Earlier this year, former Governor of New Mexico Bill Richardson took personal interest in the case of Tzvetan Vassilev who is subjected to abuse of human rights by Bulgaria as he exposed the corrupt mechanisms of Bulgaria’s political mafia. In an op-ed for his Center for Global Engagement, Richardson referred to Tzvetan Vassilev’s case as ‘Bulgaria’s Magnitsky.’
‘Tzvetan Vassilev’s case returns a dismal, granular picture of autocratic rulers in a nominal democracy plagued by pervasive corruption and dominated by a Bulgarian mafia with its systematic abuses of state authority harking back to the fall of Communism,’ emphasizes Richardson. The distinguished US diplomat clarifies that there are many similarities between the Magnitsky case, which motivated the US government to enact the Magnitsky Act, and Tzvetan Vassilev’s case. ‘State-directed practices of victimization of political opponents endure in countries plagued by comparable, widespread corruption…[like] Bulgaria,’ clarifies Richardson.

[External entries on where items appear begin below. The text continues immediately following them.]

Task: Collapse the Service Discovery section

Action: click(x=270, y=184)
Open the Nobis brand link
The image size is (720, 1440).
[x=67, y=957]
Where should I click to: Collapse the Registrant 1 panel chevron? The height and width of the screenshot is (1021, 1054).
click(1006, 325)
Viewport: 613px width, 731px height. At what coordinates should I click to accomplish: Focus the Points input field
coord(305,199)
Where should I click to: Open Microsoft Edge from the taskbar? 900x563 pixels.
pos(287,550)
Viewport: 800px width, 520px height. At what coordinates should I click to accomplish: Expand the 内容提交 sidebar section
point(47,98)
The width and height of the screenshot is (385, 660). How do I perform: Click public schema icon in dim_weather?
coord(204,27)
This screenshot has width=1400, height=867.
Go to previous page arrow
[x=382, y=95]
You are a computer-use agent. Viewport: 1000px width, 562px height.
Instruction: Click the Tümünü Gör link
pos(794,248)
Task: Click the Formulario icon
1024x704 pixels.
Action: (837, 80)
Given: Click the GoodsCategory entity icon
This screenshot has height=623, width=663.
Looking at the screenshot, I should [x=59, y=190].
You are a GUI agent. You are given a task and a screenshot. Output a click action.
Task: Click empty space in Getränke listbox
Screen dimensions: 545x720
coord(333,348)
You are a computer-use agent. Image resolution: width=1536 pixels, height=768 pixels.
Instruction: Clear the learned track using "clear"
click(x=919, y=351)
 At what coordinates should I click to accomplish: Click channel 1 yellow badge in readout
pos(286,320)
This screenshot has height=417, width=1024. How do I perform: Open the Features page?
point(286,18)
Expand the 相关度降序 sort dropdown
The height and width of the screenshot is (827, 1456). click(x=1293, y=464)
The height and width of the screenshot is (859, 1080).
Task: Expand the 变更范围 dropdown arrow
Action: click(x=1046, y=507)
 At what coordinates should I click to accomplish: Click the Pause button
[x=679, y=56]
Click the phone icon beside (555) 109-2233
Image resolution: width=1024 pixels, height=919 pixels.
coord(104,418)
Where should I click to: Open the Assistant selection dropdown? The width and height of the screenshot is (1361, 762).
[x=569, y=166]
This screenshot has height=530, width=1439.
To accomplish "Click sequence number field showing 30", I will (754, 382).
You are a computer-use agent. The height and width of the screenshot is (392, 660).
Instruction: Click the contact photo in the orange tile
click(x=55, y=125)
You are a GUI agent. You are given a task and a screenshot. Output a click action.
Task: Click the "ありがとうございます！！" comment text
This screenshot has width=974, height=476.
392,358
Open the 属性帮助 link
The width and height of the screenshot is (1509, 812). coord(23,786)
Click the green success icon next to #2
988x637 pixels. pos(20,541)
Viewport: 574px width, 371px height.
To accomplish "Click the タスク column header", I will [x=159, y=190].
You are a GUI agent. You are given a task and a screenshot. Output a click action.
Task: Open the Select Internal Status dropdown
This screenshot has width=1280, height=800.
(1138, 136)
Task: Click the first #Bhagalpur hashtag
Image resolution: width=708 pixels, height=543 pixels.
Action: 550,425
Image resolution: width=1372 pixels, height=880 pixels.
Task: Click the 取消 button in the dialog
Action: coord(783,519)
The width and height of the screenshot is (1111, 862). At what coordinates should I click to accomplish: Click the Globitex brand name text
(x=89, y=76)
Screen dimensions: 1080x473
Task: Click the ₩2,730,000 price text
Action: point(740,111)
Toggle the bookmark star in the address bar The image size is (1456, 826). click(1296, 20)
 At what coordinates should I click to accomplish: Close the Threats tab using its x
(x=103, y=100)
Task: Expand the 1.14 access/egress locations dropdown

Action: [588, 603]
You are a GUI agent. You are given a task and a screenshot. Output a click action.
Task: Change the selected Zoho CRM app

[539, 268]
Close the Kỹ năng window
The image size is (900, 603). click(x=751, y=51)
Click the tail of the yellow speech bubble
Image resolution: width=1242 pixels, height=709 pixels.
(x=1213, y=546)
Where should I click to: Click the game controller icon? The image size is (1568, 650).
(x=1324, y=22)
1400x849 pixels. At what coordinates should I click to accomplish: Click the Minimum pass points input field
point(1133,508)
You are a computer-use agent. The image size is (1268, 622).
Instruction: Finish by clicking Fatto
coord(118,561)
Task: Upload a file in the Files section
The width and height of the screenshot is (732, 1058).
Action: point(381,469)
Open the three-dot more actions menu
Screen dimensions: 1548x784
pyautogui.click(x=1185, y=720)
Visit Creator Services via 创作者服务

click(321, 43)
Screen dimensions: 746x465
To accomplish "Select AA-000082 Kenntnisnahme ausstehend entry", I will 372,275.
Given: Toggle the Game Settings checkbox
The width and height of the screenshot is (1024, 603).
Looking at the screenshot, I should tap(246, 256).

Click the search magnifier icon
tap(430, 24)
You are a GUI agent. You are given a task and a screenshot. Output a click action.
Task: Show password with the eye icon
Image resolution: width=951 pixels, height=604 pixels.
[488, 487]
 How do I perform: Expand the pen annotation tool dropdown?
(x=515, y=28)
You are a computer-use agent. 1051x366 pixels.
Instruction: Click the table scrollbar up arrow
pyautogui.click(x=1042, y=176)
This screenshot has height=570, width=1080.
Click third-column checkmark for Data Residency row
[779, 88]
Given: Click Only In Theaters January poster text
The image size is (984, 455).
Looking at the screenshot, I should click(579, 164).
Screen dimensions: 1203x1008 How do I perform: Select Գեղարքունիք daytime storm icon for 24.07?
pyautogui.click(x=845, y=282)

Richardson also asserts: ‘Vengeful political leaders in collusion with entrepreneurs who maneuvered the media and co-opted the courts imposed a classic Soviet-style corporate raiding scheme aimed to definitively silence [Vassilev’s] voice.’ He stresses that his Center for Global Engagement is honored to align itself with Tzvetan Vassilev’s pursuit of justice against Bulgaria’s corrupt system because Richardson himself has dedicated his diplomatic career to fighting such type of political repression and abuse.
The top diplomat explains the peculiar synergy between Bulgaria’s prosecution and certain Bulgarian media and stresses that the charges against Vassilev are fabricated. In Richardson’s opinion, the factual basis of Vassilev’s victimization as well as of Bulgarian officials’ serial misconduct should arouse the interest of US authorities. Notably, the Bulgarian government’s attempts to violently suppress dissent and political opposition have thrived amidst the country’s leadership’s obstinate culture of corruption and passive attitude toward institutional reforms–a signal failure of commitment to protect basic human rights.
Bill Richardson is a distinguished US diplomat who dedicated his career to fighting human rights abuse and corruption. He served as Governor of New Mexico, US Ambassador to the United Nations, and Secretary of Energy under President Bill Clinton. He has been nominated for the Nobel Peace Prize four times.